TEXT:

——

Examples of paginated reports

As the example shows, paginated reports contain various highly formatted insights and are designed to be printable, in landscape or portrait orientation, so they can be consumed easily by readers. It’s called paginated because it often spans tens of hundreds of pages of data.

Although it may appear to be a simple task, generating paginated reports is heavily dependent on legacy data warehouses and legacy business intelligence tools, especially because modern business intelligence tools do not offer this capability. As a result, organizations typically have to maintain multiple business intelligence systems to have separate solutions for building critical operational reports and summarized dashboards. Each solution presents its set of challenges with data governance, security, and access management. This caused a disjointed experience both authors and end users. Legacy BI systems also run on-premises infrastructure, which is expensive to maintain and upgrade.

——

EXTRACTED INFORMATION:
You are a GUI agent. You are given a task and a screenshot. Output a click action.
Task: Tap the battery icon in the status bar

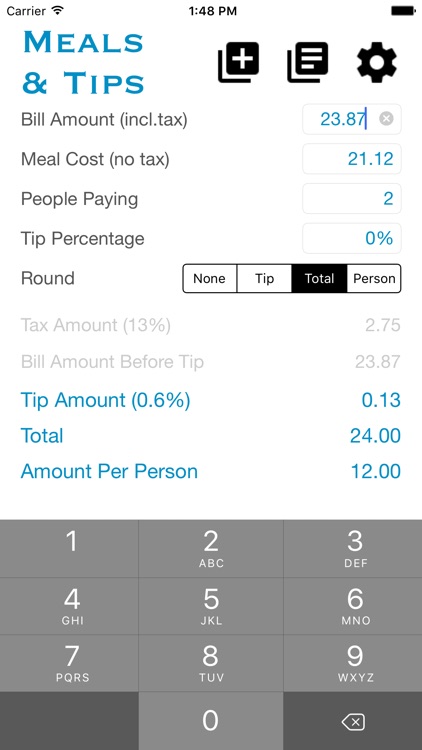[x=403, y=11]
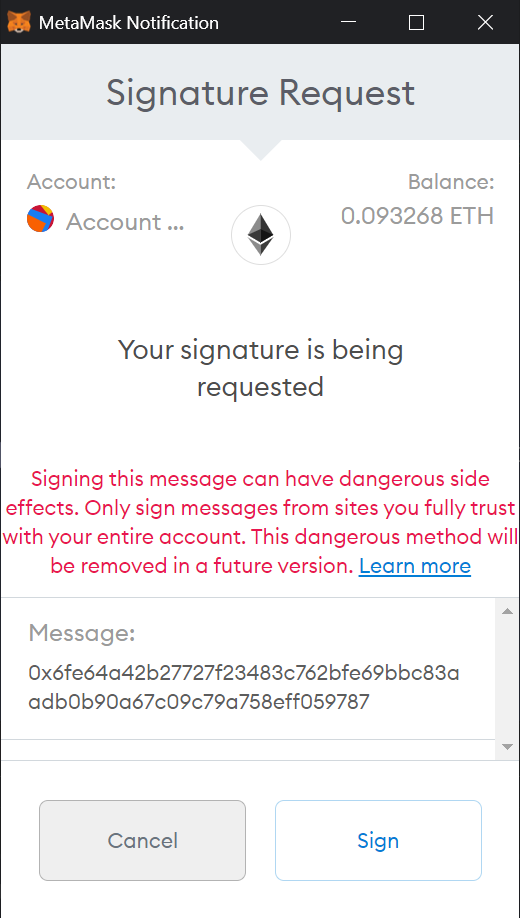
Task: Close the MetaMask Notification window
Action: coord(485,22)
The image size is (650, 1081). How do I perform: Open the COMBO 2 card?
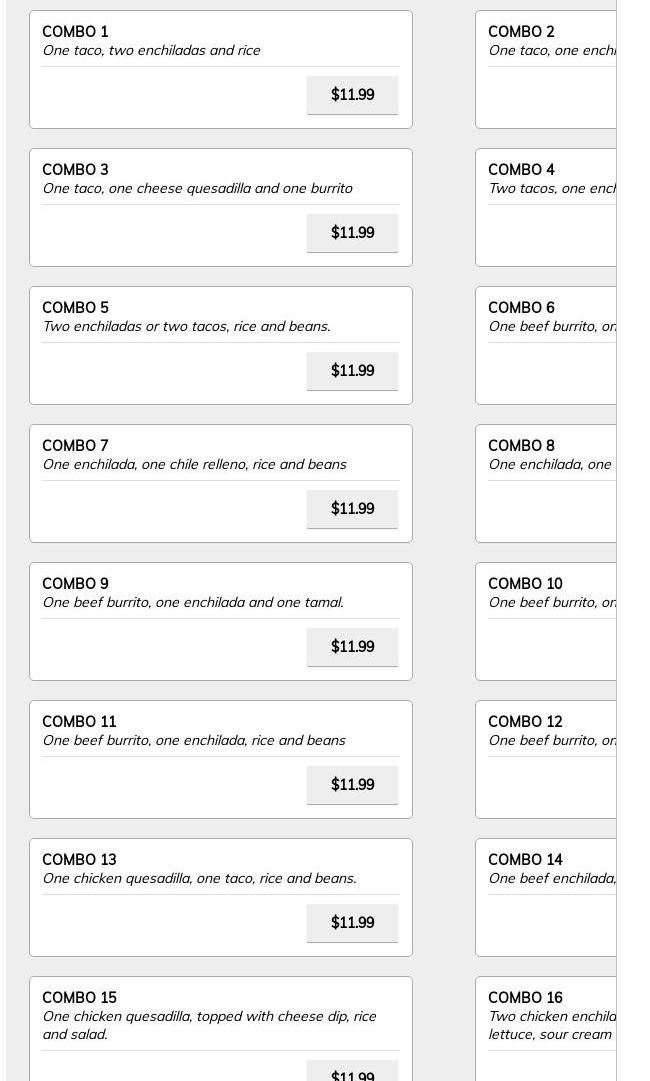click(x=545, y=69)
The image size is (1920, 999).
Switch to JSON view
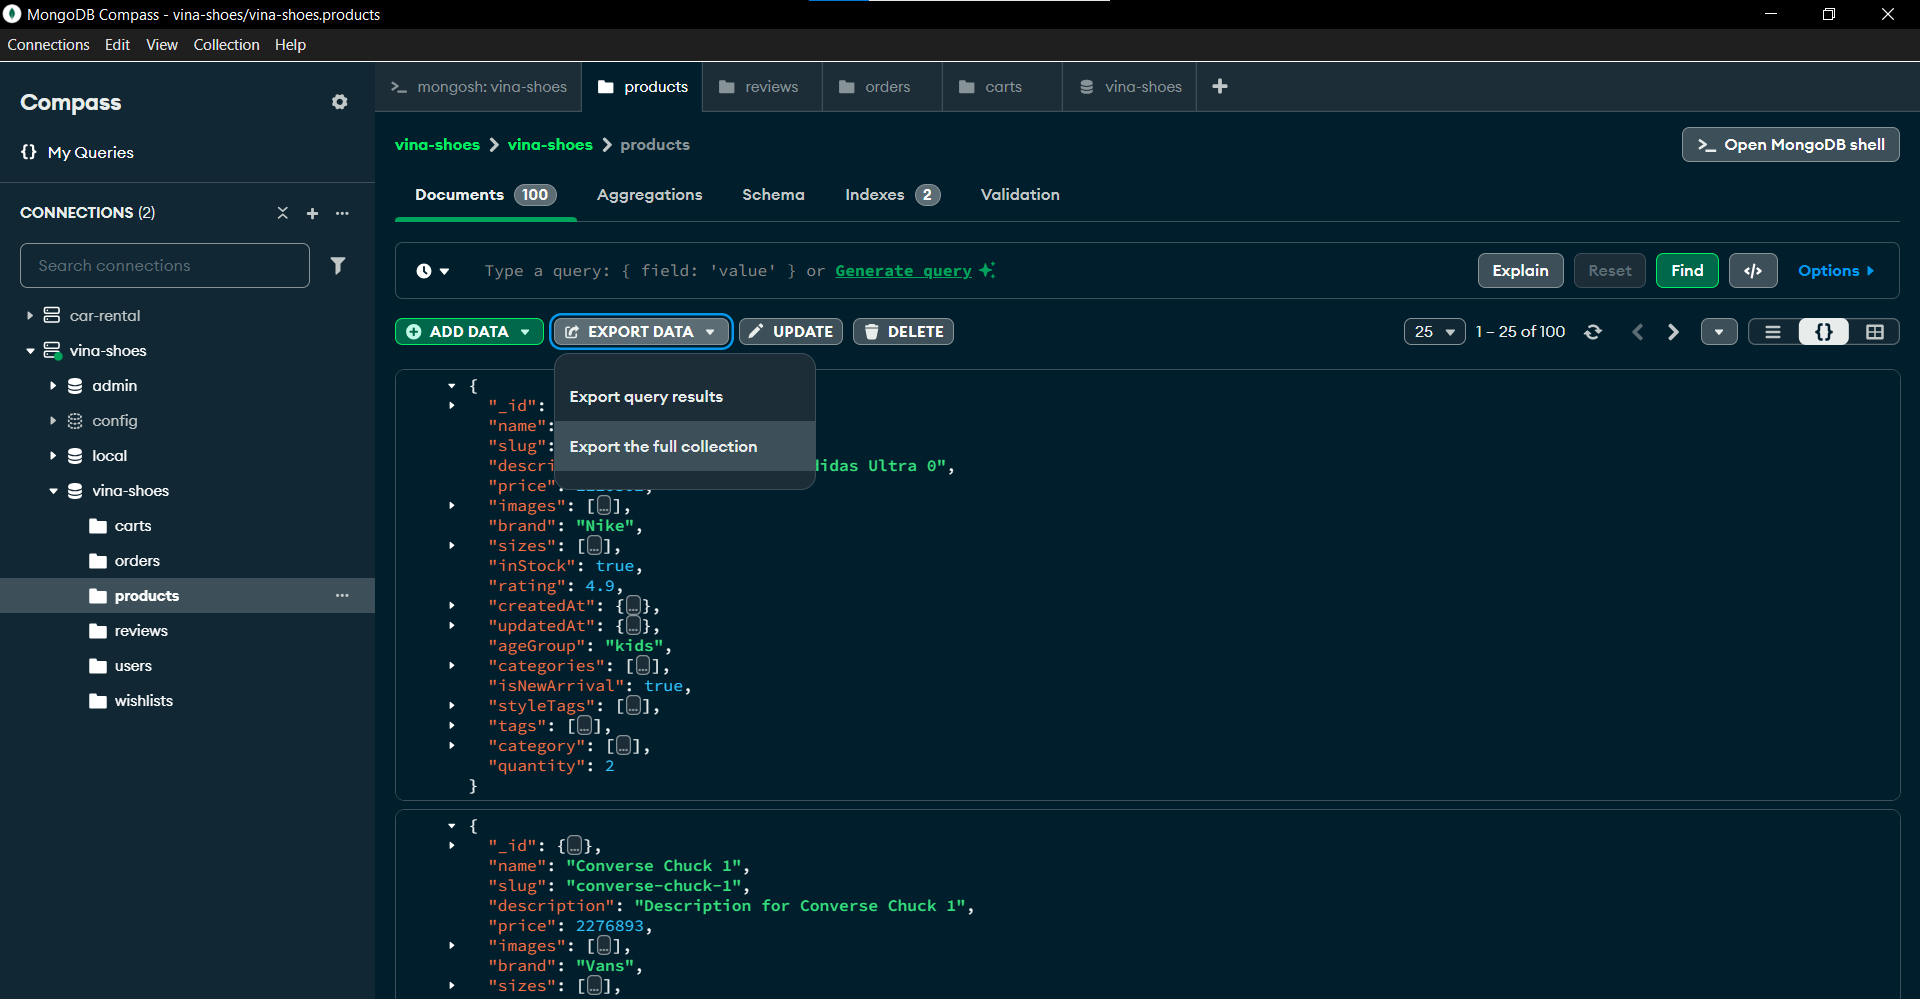[1823, 332]
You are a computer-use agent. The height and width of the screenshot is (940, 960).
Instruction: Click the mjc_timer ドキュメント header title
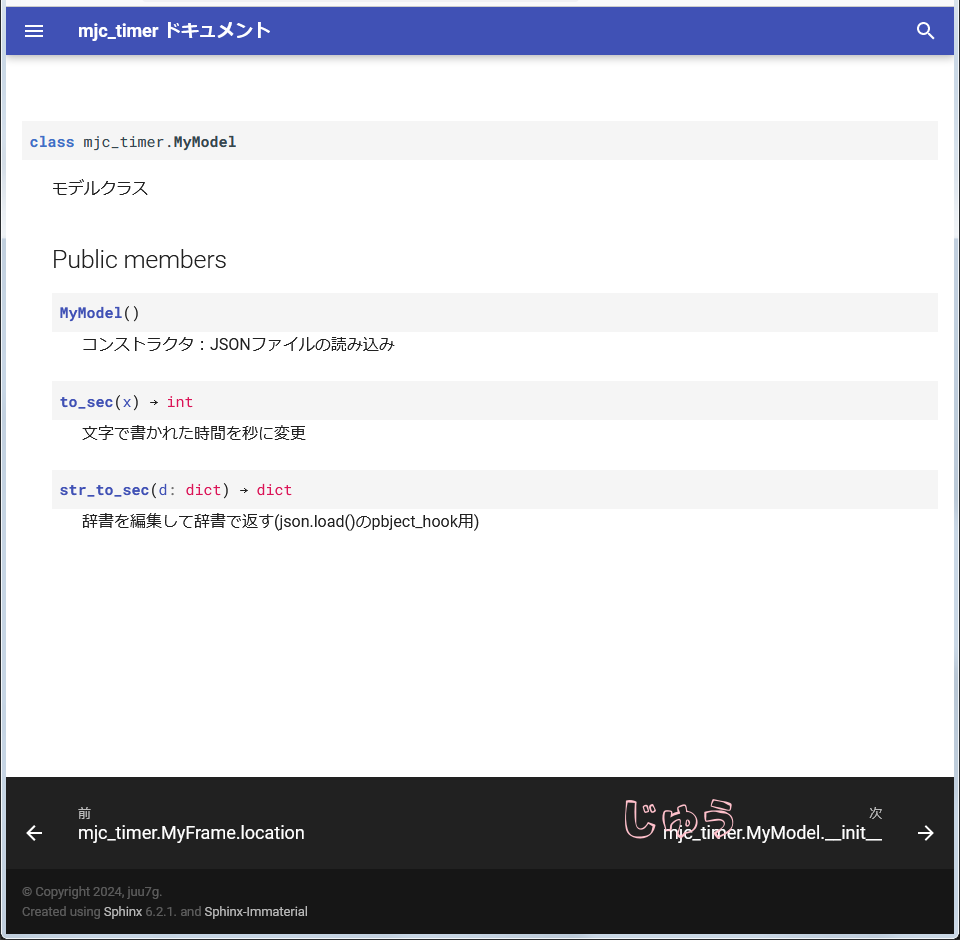174,31
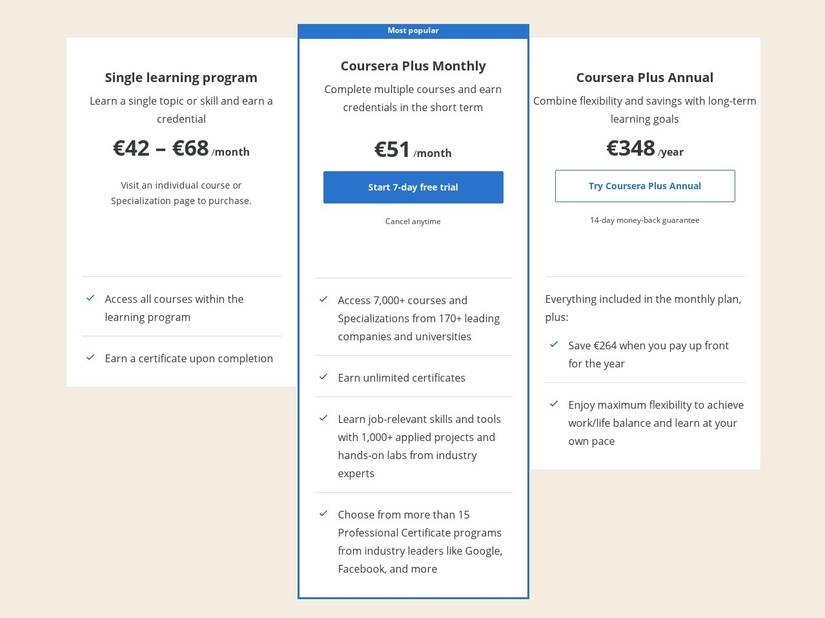This screenshot has width=825, height=618.
Task: Click the checkmark beside "Enjoy maximum flexibility"
Action: point(553,404)
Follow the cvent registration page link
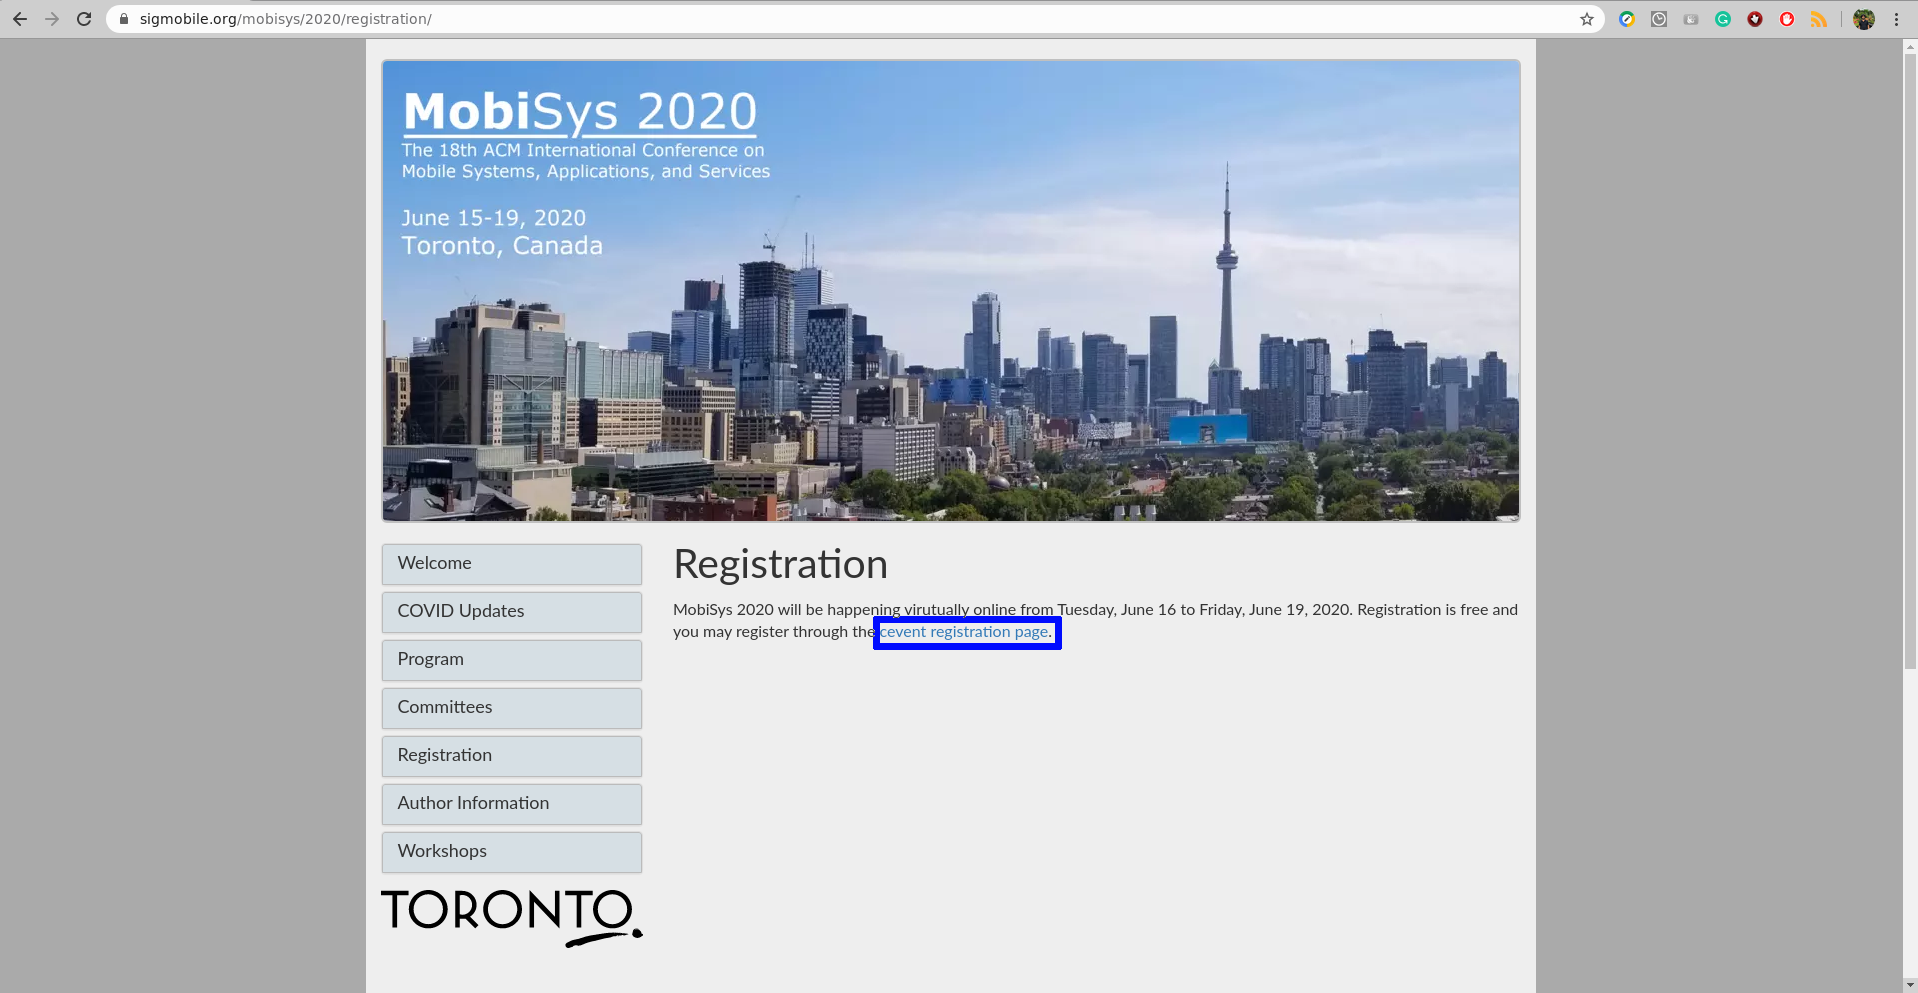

——

REQUESTS:
a. Please transcribe the paginated reports text from "Although it may" to "maintain and upgrade.".
b. Go on with the passage about paginated reports, starting right after its final sentence.

ANSWERS TO THE EXERCISES:
a.
Although it may appear to be a simple task, generating paginated reports is heavily dependent on legacy data warehouses and legacy business intelligence tools, especially because modern business intelligence tools do not offer this capability. As a result, organizations typically have to maintain multiple business intelligence systems to have separate solutions for building critical operational reports and summarized dashboards. Each solution presents its set of challenges with data governance, security, and access management. This caused a disjointed experience both authors and end users. Legacy BI systems also run on-premises infrastructure, which is expensive to maintain and upgrade.

b.
Introducing Amazon QuickSight Paginated Reports
Today, I’m pleased to announce Amazon QuickSight Paginated Reports. This feature allows customers to create and share highly formatted, personalized reports containing business-critical data to hundreds of thousands of end-users without any infrastructure setup or maintenance, up-front licensing, or long-term commitments.

Here’s a quick look on how Amazon QuickSight Paginated Reports works:

Quick look on Amazon QuickSight Paginated Reports

With Amazon QuickSight Paginated Reports, customers can now create and share paginated reports to their users from the same familiar QuickSight interface that they use to create and consume interactive dashboards. They can use one single BI service to create and deliver interactive analytics in dashboards, format reports with paginated reports, or embed analytics in apps while also allowing end users to ask questions of the underlying data using machine learning (ML) powered natural language query with QuickSight Q. From ML powered interactive dashboard to generating and distributing operational reports, these benefits impact different stakeholder groups in an organization

For Readers – Amazon QuickSight Paginated Reports makes it easy for readers to consume reports in a familiar and scheduled fashion, in highly formatted models in .pdf or .csv formats. Readers can access these reports via email, Amazon QuickSight web and mobile interfaces, mobile applications, or embedded portals.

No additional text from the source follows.